Two years later, the patient was satisfied on his function and stability and felt they are adequate to perform job related activities and activities of daily living.
Discussion
Subtalar dislocations, also known as peritalar dislocations, subastragalar dislocations, or luxatiopedissubtalo, are rare presentations in the emergency department [5]. Judey and Dufaurets in 1811 were the first to describe subtalar joint dislocations [6]. Since then, the lesion has been extensively reported by several authors, and in 1852 Broca classified this injury into three types (medial, lateral and posterior). Malgaigne added the fourth type in 1856. According to a recent literature review of 359 subtalar dislocations, by Hoexum et al, 50% to 80% were caused by a high energy and just few cases result from rather trivial injuries or during sports (“basketball foot”) [7]. Medial dislocation, also known as “acquired clubfoot”, is the result of forceful inversion of the forefoot, which applies stress on the lateral collateral ligament when the foot is in plantarflexion. In contrast, lateral subtalar dislocations are produced by forced eversion with the foot in dorsiflexion [7]. However, excessive dorsiflexion of the foot usually results in an anterior dislocation of the subtalar joint, whereas excessive plantar flexion leads to posterior dislocation. In this patient, we believe the injury resulted from landing on a plantarflexed foot. Prompt closed reduction under anesthesia is the first line of management of such injury. It minimizes the soft tissue damage and reduces the incidence of a vascular necrosis of the talus. The majority of subtalar dislocations can be reduced in a closed manner under sedation. However, in 10% of medial subtalar dislocations and in 15–20% of lateral dislocations, closed reduction cannot be achieved [8]. This unsuccessful reduction in the remainder of cases was attributed to Soft tissue interposition like tibialis posterior tendon in lateral subtalar dislocation, or bony blocks like an impaction fracture of the talar head in medial subtalar dislocation. In those cases, open reduction is indicated. After closed or open reduction, numerous authors recommend CT scan to not miss relevant injuries on plain radiographs [5].
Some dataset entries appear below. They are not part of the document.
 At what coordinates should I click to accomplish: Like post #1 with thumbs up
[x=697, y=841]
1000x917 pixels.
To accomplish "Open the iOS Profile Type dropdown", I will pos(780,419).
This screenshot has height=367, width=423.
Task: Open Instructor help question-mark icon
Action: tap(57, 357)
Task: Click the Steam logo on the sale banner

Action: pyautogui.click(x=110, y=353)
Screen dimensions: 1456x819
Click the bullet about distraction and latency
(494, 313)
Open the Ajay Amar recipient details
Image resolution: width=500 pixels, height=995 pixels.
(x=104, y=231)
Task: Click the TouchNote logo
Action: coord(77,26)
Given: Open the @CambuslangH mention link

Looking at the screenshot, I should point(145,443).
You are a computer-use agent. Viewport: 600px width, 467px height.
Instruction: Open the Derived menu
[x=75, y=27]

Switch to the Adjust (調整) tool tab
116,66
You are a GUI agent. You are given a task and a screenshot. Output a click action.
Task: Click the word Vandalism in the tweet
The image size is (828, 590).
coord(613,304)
After successful reduction, the foot is immobilized in a cast. The optimal period of post reduction immobilization is still controversial. When DeLee and Curtis [9] consider that immobilization for >3 weeks resulted in poor outcomes, the Palma et al. [10] suggests immobilizing patients for 5 weeks in cases of isolated dislocation. For our patient, the plaster was kept for 4 weeks and the rehabilitation progresses slowly into strengthening, gait and balancing activities. Two years postoperatively, he was ambulant, and he could also return to playing sport.
Prognosis after subtalar dislocation depends on the type of injury. Although isolated subtalar dislocations with early reduction lead to excellent outcomes, less favorable results are seen with associated osseous and cartilaginous injuries. Furthermore, medial subtalar dislocations are associated with better outcomes than lateral subtalar dislocations. Another factors resulting in unsatisfactory clinical outcomes was the Open dislocations, which have worse results, unlike closed injuries.
In conclusion, this case highlights the importance of a proper diagnosis and timely management of dislocations around the subtalar joint.
Conclusion
Isolated subtalar dislocations have an excellent prognosis with early reduction. If closed reduction is impossible because of locked dislocations or soft tissue interposition, open reduction is indicated. Because of the high incidence of associated articular fracture and associate poor prognosis, CT scan of the foot and ankle should be obtained after reduction and splinting.